日本語も問題なく文字起こししてくれました

無添加の漢字が誤っているのは気になりますが、句読点や電話番号まで最適な出力ができていて良い感じです。

APIキーの利用コストはすぐにはコンソールへ反映されませんでした。

今回利用したモデルの利用料金は、$0.001 / 分 (約0.15円/分)なので、ほとんど無料に近いですが、気になる方は、APIキーの有効期限を短めにしておくなどの対策をしておきましょう。

まとめ

Voxtralは、オープンソースの音声認識・理解AIとして画期的な存在です。従来、音声AIの世界では「高性能だがクローズドな商用API」か「自由だが性能不足のオープンモデル」というジレンマがありました。

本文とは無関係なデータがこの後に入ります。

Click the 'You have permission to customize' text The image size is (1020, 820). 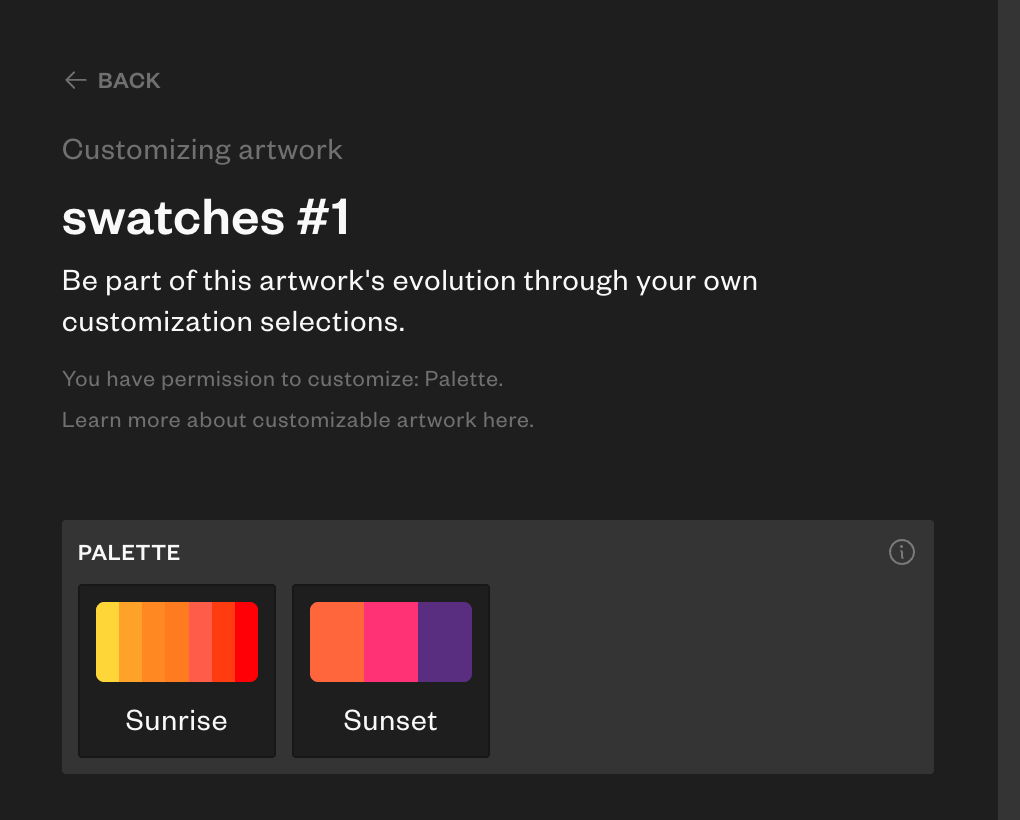[x=282, y=379]
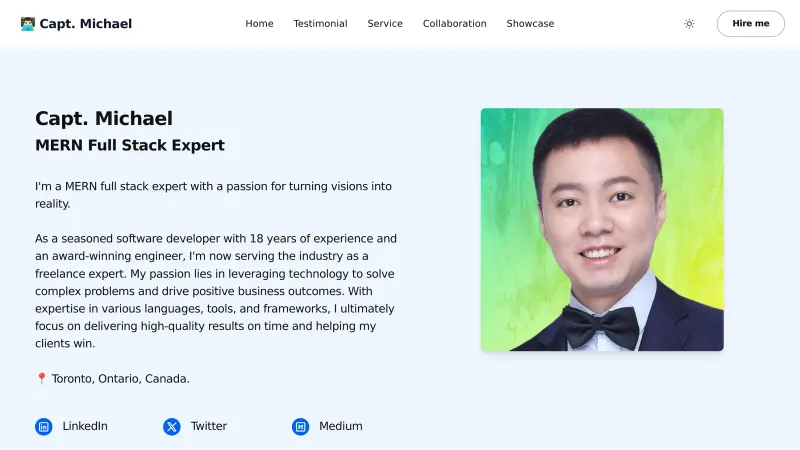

しかし、Voxtralはその両方の長所を兼ね備え、高い精度と柔軟な利用形態を低コストで提供してくれています。24Bと3Bという2つのモデルによって、クラウドからエッジまで幅広い環境で動作させることも可能で、Apache 2.0ライセンスによって商用利用も含め自由度高く使えるのも嬉しいポイントです。

気になる方はぜひ様々なパターンの音声ファイルを使って、Voxtralのスゴさを実感してみてください。